Mad Magazine’s Dave Berg


By Susie Davidson

Advocate Correspondent


CALIF. - Mad Magazine’s Dave Berg passed away May 17 of cancer at the age of 81, at his home in Marina del Rey, Calif. With Al Jaffee, Harvey Kurtzman, Will Elder, Wally Wood and others, he represented the comic core of the twisted, classic periodical beloved by kids of all ages. Joining the enterprise in 1957, his work appeared in over 360 issues; he also wrote and drew 17  spinoff, paperback books, which included "Mad's Dave Berg Looks at Living," "Mad's Dave Berg Looks at Things," and "Mad's Dave Berg Looks at the USA."


His father, a Brooklyn bookbinder who had once studied at a rabbinical school, seemed to pass on his influences. A devout, fixated and highly moral outlook characterized Berg’s religious, humorous books "My Friend God" and "Roger Kaputnik and God." He also lectured at college campuses on the Talmud, and served as president of B'nai B'rith in Marina del Rey, Calif.

▶ [Collected data]
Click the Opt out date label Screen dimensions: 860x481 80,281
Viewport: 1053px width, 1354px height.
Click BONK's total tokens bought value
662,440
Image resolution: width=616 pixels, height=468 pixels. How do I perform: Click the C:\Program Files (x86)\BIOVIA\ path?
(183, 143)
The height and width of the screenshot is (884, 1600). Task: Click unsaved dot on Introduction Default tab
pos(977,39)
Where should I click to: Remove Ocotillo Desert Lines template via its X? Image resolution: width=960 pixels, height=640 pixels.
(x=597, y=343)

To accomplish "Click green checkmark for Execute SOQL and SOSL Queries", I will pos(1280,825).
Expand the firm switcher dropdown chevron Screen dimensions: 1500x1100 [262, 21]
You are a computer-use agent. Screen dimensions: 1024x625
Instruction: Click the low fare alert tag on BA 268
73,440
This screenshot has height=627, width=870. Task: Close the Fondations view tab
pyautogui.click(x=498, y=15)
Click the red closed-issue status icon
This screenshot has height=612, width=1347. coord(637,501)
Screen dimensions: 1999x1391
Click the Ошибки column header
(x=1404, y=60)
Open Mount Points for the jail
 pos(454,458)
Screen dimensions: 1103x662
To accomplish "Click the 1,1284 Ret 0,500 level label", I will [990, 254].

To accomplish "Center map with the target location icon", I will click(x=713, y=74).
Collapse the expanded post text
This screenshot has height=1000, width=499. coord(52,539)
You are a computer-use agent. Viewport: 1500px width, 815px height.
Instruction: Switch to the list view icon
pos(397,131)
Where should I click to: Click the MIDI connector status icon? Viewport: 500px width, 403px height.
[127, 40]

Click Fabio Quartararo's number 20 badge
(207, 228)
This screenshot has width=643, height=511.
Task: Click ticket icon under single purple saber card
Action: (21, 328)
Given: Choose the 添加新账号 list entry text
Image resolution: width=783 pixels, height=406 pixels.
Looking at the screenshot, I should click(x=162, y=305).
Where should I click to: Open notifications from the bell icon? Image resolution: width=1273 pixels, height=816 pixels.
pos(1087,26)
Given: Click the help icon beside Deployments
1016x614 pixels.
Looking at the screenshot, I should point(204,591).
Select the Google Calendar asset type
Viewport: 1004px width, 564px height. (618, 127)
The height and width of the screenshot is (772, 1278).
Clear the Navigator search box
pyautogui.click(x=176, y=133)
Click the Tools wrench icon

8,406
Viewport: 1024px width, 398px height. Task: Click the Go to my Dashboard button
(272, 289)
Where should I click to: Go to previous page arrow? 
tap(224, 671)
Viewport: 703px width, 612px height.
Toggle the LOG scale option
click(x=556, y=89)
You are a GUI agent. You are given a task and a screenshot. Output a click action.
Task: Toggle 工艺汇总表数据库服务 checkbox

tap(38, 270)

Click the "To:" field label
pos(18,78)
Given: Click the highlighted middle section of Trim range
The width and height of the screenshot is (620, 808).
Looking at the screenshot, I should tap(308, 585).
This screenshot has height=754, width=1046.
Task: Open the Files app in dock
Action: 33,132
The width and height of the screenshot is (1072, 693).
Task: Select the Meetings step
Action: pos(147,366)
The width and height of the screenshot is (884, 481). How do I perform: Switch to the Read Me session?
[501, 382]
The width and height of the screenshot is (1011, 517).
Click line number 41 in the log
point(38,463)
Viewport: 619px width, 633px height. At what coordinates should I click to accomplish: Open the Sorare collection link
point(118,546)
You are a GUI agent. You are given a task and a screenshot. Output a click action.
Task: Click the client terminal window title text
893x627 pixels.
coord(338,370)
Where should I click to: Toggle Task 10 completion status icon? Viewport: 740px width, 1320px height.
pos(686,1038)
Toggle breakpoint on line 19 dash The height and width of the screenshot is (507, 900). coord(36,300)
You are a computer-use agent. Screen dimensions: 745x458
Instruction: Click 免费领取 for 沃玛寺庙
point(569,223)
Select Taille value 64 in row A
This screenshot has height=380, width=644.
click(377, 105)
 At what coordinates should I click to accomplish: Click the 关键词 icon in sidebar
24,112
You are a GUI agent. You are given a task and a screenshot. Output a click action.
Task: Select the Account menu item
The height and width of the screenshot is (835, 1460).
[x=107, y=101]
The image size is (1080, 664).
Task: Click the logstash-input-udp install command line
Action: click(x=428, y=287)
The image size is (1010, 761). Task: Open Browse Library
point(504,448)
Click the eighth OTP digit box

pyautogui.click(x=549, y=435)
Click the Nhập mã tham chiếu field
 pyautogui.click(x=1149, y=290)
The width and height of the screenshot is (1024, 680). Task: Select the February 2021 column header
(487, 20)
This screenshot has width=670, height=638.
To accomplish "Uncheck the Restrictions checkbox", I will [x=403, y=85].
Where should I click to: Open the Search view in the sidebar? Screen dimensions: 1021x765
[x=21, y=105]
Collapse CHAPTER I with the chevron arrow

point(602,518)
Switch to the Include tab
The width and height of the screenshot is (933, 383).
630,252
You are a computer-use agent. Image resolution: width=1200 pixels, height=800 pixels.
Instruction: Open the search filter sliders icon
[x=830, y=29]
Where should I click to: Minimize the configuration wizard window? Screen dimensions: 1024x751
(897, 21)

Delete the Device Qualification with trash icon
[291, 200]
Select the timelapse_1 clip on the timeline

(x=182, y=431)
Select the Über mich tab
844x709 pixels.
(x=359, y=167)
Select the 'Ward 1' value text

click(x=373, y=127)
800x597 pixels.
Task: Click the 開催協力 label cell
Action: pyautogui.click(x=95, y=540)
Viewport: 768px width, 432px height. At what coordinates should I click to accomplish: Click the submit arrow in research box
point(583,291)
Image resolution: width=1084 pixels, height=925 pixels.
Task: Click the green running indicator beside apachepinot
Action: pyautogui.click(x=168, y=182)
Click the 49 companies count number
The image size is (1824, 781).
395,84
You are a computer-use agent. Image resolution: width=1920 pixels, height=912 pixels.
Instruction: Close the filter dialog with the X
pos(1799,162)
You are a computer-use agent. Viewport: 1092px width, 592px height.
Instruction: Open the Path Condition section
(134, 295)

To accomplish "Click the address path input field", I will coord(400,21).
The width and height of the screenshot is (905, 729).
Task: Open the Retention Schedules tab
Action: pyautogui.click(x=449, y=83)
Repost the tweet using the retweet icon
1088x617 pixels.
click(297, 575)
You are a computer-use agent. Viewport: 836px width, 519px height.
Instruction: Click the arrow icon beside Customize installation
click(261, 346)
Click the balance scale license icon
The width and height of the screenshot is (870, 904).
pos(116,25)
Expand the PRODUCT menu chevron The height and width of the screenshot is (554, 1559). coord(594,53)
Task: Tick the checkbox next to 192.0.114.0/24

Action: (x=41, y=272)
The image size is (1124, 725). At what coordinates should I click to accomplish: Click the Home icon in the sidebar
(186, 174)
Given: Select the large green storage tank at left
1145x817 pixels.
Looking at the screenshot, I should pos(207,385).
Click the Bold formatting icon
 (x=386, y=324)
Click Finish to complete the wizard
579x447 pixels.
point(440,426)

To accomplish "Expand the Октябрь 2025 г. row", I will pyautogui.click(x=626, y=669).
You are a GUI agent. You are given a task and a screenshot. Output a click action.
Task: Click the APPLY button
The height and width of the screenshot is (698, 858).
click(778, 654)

▶ [AIM OF THE EXERCISE] Extend the obituary of Mad Magazine's Dave Berg, starting right after its final sentence.

▶ [REPLY]
As a child, he won art scholarships from early on, and embraced the comic book genre from its beginnings. Berg attended Cooper Union Art School in New York before working, along with artist Jules Feiffer, in the studio of comic artist Eisner. Following an Army Air Corps and war correspondent stint in World War II, based in Iwo Jima, Guam, Saipan and Japan, he worked for Spider-Man artist Stan Lee before becoming part of Mad.


Berg’s strips echoed topical events and issues, in his inimitably irreverant way. His “The Lighter Side of” began in 1961, and dissected and satirized everyday American family rituals. They also often reflected his own family, which was headed by his irrascable alter-ego Roger Kaputnik, wife Vivian and children. He seemed to play out his inner beliefs, fears and observations in his work, which was in truth anything but the “lighter side.”


 “It was more than just gags, it was a psychological and sociological study of the human condition, and truth in humour,” he once said of his work. “My father's comic strips so expertly pegged the human condition,” says daughter Nancy Berg, “that psychologists would keep them on file to show frustrated patients.”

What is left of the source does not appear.